Stranded passengers at Railways Matatu termini in Nakuru town on December 24,2020 .[Kipsang Joseph,standard]

This year has largely  been a sad, frustrating and lonely one to many because of the Covid-19 pandemic and its effects on the economy.

And many urban dwellers are now longing to see their families for Christmas.

A large number, who fear catching the coronavirus, are simply not taking the risk of going to their rural homes to visit relatives this year and will be staying put in the cities and urban centres.

But for others, the thought of spending Christmas without their loved ones is just too much.

Authorities are of course trying to dissuade people from meeting up, but many seem eager to break the Covid-19 restrictions to be with friends and relatives.

Emmanuel Juma is a worried father, he is stranded in Nakuru on his way to Kitale where his 16-year-old son underwent circumcision .

“It is important that I arrive in Kitale today because I only have a few days off before returning to work but I can’t get a vehicle to take them there,” Juma says.

Juma was among hundreds of passengers who were stranded in Nakuru due to either shortage of public service vehicles or hiked fare.

He left Thika town on Wednesday evening but on arriving in Nakuru, he could not get a vehicle to Kitale.

“I arrived in Nakuru at 9pm. The conductors of the bus I was planning to travel in persuaded me to get a ticket that the bus will arrive in town hours earlier. But more than 24 hours later, I am still here waiting,” he said.

Juma is worried that he may miss a one-time celebration for his son.

Travellers are seen boarding buses while business men and women cash in on customers who are doing their shopping for Christmas. [Edward Kiplimo, Standard

The bus park and the matatu termini in Nakuru was a beehive of activities as people waited for long hours for vehicles to Western Kenya and other parts of the country.

Some paid for their fare and were given car numbers, others like Juma were given waiting numbers while some were sent away.

Juma lamented the hiking of fare at Thika from Sh500 to Sh1,000.

Nakuru is a link town between Western Kenya and the capital city Nairobi.

The majority of those traveling connect vehicles in the town but in the past four days, it has been a nightmare for many.

Lucy Njeri, a mother of three had travelled from Eldoret to Nakuru to visit but she hasn't been able to get means back to her home in Eldoret.

She had been stranded in Nakuru yesterday as from 8.30am. By 1pm, she was unsure if she would get the means.

Speaking to The Standard, Njeri said she has faced many challenges at the new terminus adjacent to Kenya Railways Corporation.

"The new terminus is dusty, the toilets are not enough and there are no structures to shade from the scorching sun," said Njeri.

She added that the sanitary facilities are limited especially now that travelers are many.

Passengers travelling to Western Kenya from Kisumu city in last-minute rush to travel for Christmas. [Collins Oduor, Standard]

"What will happen if it starts raining and we are still stranded here?" she said.

She added that she was worried that curfew may catch up on her, hindering her travels.

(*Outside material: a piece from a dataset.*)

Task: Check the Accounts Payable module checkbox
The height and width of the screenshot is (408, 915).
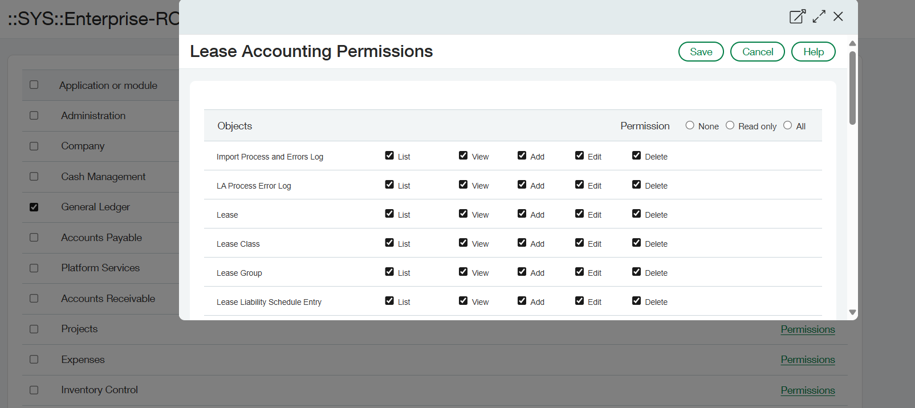Action: (x=34, y=238)
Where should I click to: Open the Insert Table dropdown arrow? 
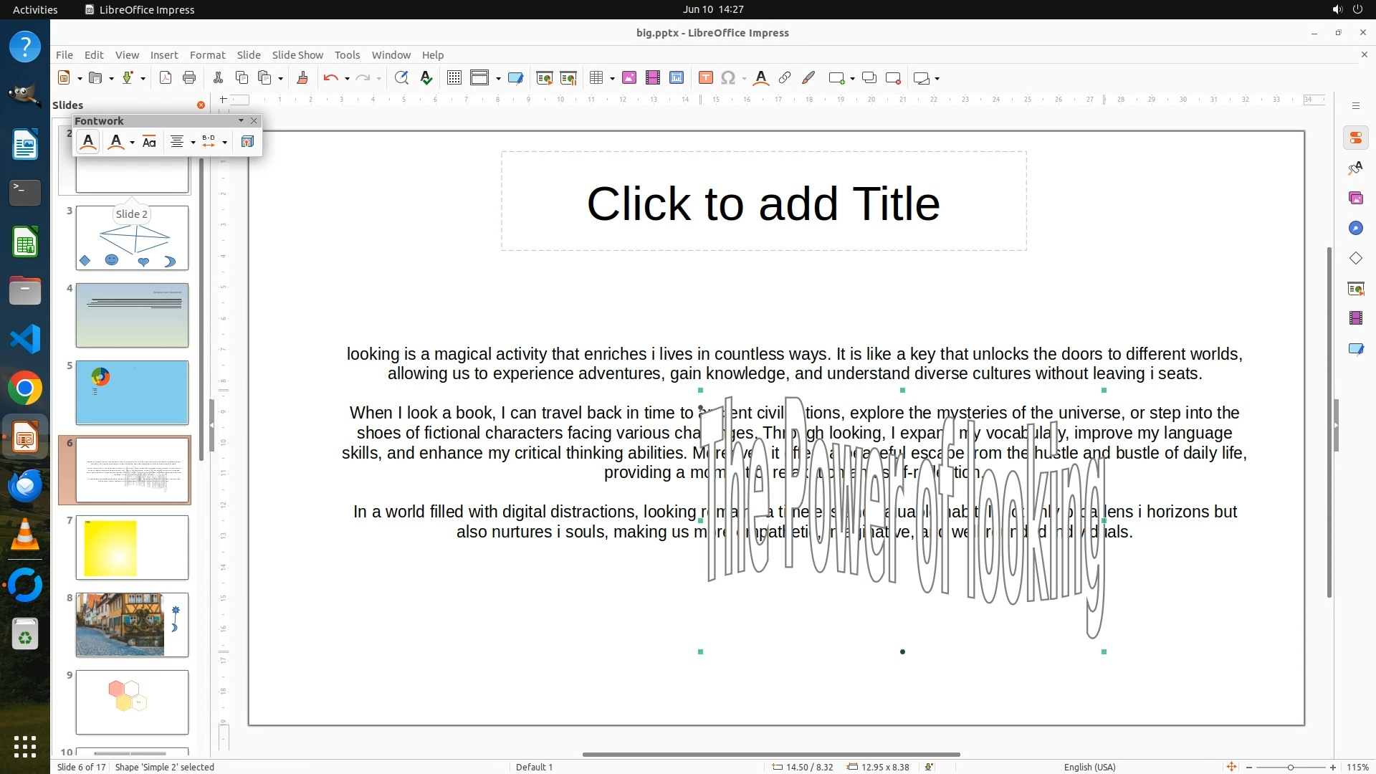coord(613,78)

"My husband and my children have called me so many times asking what was happening. I am almost losing hope."

Jane Wambui was traveling with her mother, grandmother and five children from Olkalou to Kericho.

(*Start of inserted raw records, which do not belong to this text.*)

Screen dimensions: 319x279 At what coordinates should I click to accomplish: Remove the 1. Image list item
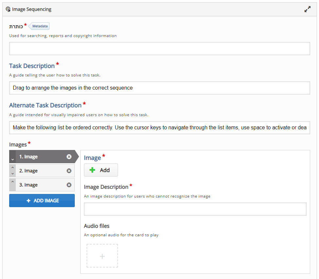click(x=69, y=157)
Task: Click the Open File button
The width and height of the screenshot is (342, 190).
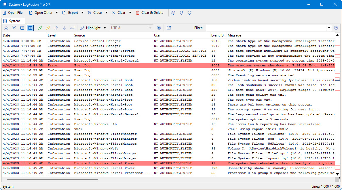Action: [13, 13]
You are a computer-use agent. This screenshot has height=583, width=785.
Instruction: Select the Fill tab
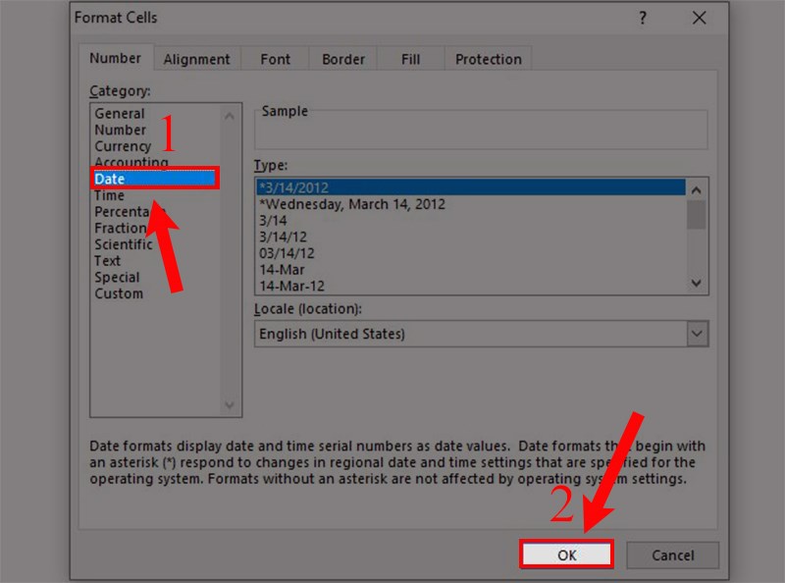410,59

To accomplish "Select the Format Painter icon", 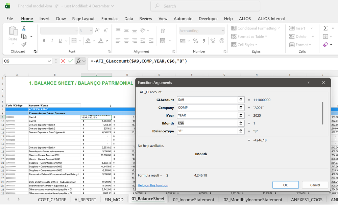I will (24, 44).
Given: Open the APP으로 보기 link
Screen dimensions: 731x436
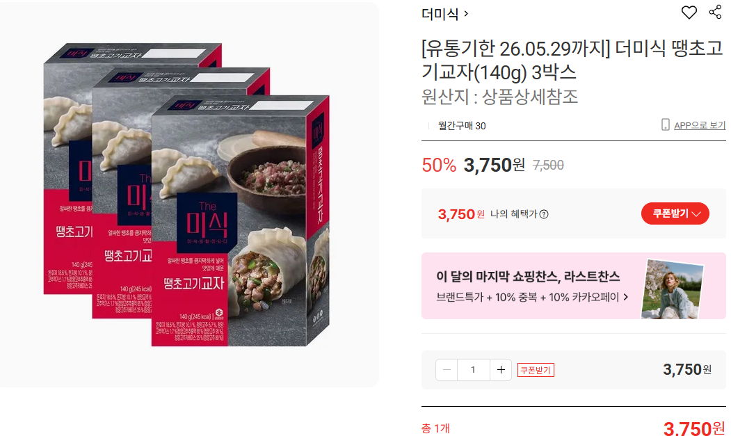Looking at the screenshot, I should tap(700, 125).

They however found it difficult to get tickets for the whole lot.

"We have to go together and we are unsure if we will reach our destination before the Christmas get together today," she said.

Patrick Kabira, a manager at Kangaroo shuttle, said they will close their service at 5pm to ensure the matatu reaches Kitale before 10pm.

He empathised with the passengers who will be forced to sleep in Nakuru due to lack of matatus.